Depuis quelque temps , la presse sénégalaise fait face à une situation préoccupante. Des journalistes, chroniqueurs et autres acteurs des médias sont régulièrement convoqués par la Division spéciale de cybersécurité ou poursuivis pour diffusion de fausses nouvelles, diffamation et diverses infractions liées à l’exercice de la profession.
À l’époque des doyens tels que Bacary Domingo Mané, Ibrahima Bakhoum, feu Ibrahima Fall, Mbaye Sidy Mbaye, Martin Faye, Babacar Touré ou encore Abdoulaye Ndiaga Sylla, les convocations de journalistes pour de tels faits étaient beaucoup plus rares. Ces hommes de presse maîtrisaient leur métier, respectaient l’éthique et la déontologie et exerçaient leur profession avec rigueur et professionnalisme.
Aujourd’hui, le paysage médiatique semble connaître une profonde mutation. Des amateurs, des journalistes autodidactes et des analystes politiques sans réelle formation occupent souvent le devant de la scène médiatique. Certains peinent même à maîtriser les règles élémentaires de l’écriture et de la communication, mais bénéficient pourtant d’une visibilité considérable.
Le plus regrettable est que, dans de nombreuses rédactions, des journalistes diplômés du CESTI et d’autres écoles de journalisme reconnues sont relégués au second plan. Des professionnels compétents, capables de produire un travail de qualité et de tenir une antenne avec professionnalisme, sont parfois mis à l’écart au profit d’intervenants davantage préoccupés par le buzz, la manipulation ou les polémiques.
Dans chaque métier, la dignité professionnelle doit demeurer une valeur fondamentale. Beaucoup de journalistes qualifiés assistent aujourd’hui avec gêne à certaines dérives qui ternissent l’image de leur corporation. Si rien n’est fait pour redresser la situation, la profession risque de perdre davantage sa crédibilité.
Le phénomène est également visible dans les régions. Lors des cérémonies et événements publics, de nombreux jeunes se présentent comme journalistes alors qu’ils ne disposent ni de carte nationale de presse ni d’une quelconque reconnaissance professionnelle. Cette usurpation de titre contribue à entretenir la confusion dans l’esprit du public.
Il est temps que les autorités compétentes, les organes de régulation, les responsables de médias, les organisations professionnelles et les doyens de la presse conjuguent leurs efforts pour assainir le secteur. On ne peut construire une nation forte sur la base de la médiocrité médiatique, où chacun peut se réveiller un matin et se proclamer journaliste sans qualification ni compétence.
Les nombreuses convocations et incarcérations observées ces dernières années trouvent en partie leur origine dans cette dégradation des standards professionnels.
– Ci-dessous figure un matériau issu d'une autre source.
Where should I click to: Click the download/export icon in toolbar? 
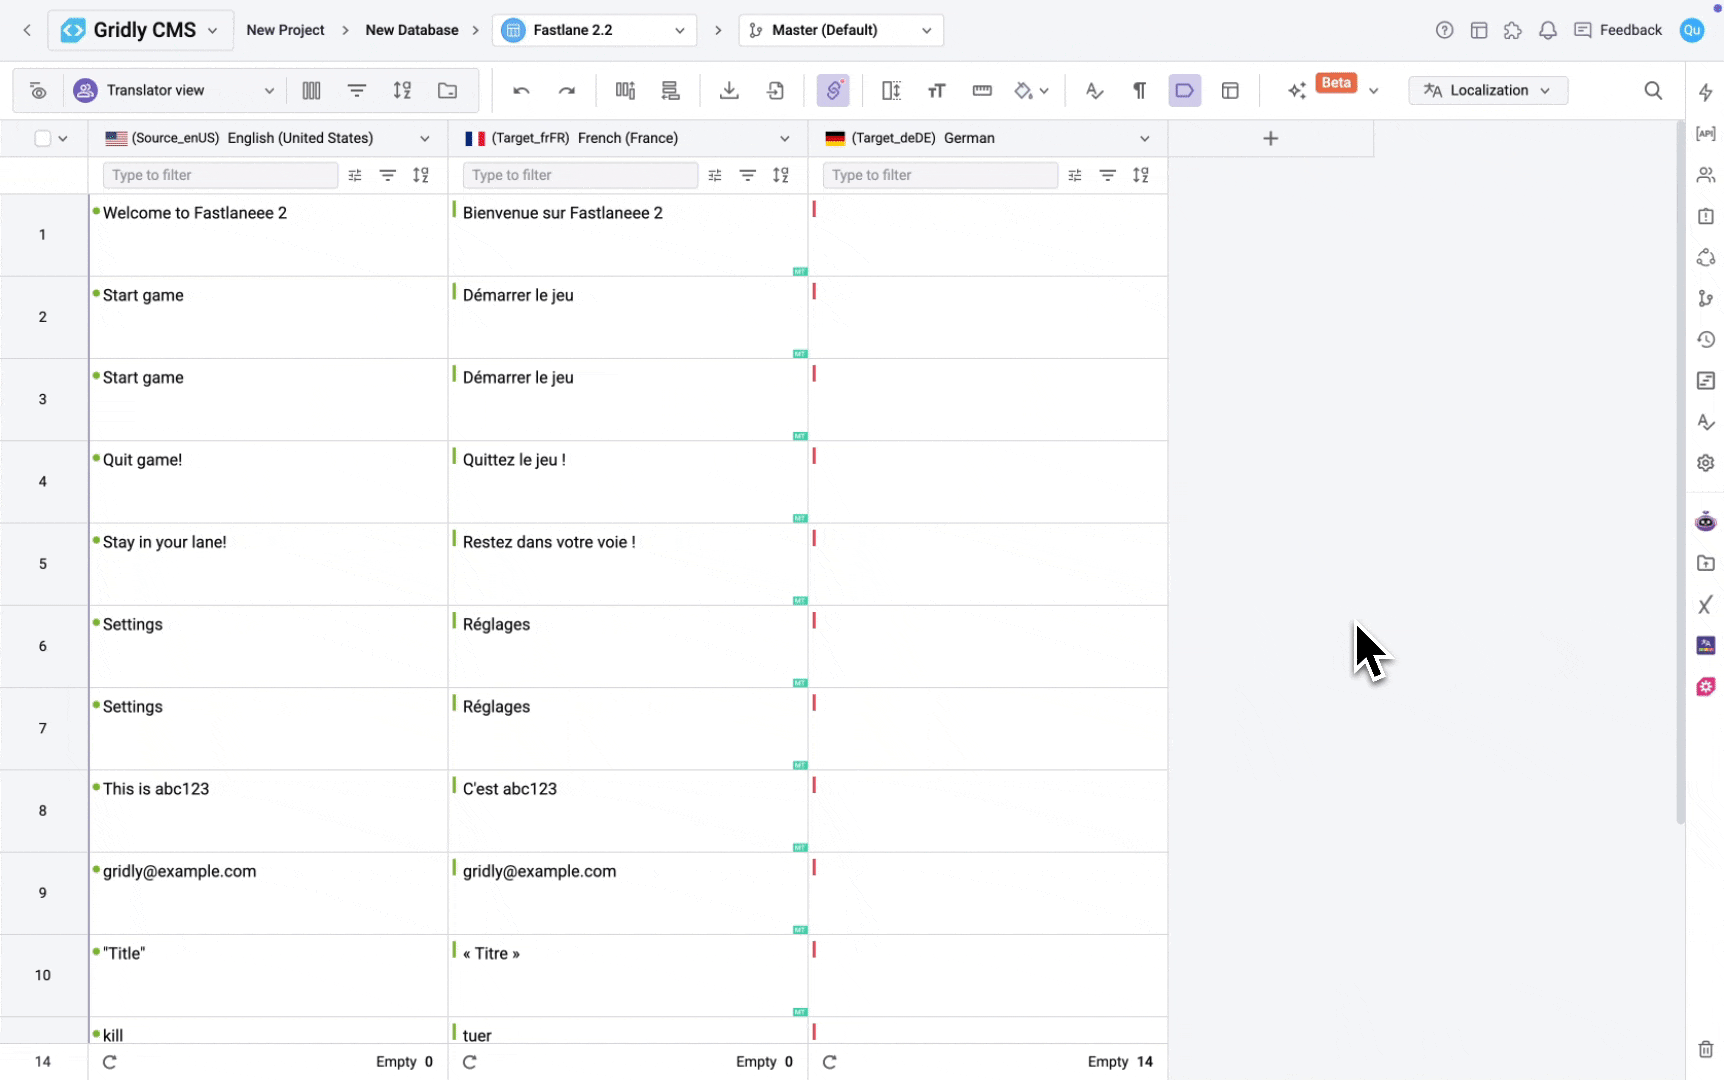click(x=729, y=91)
Pourtant, l’opinion continue souvent à considérer ces personnes comme des journalistes alors qu’elles sont parfois très éloignées des exigences du métier.
Travailler dans un organe de presse ne signifie pas automatiquement être journaliste. Certains employés exerçant des fonctions administratives, techniques ou logistiques s’attribuent parfois ce titre devant le public. Une telle pratique constitue une forme de tromperie qui nuit à l’image de toute la profession.
La nouvelle génération mérite un meilleur encadrement. Elle a besoin de modèles, de formation et d’accompagnement afin de participer pleinement à la construction nationale. Car aucune démocratie ne peut prospérer durablement sans une presse libre, crédible, responsable et professionnelle.
Face aux dérives observées sur certains réseaux sociaux et dans une partie de la presse, il devient urgent de freiner certains comportements et agissements volontaires qui fragilisent le débat public. Si des mesures appropriées ne sont pas prises, l’avenir de notre démocratie pourrait s’assombrir.
Sauver la presse sénégalaise, c’est aussi préserver l’une des principales garanties de notre démocratie.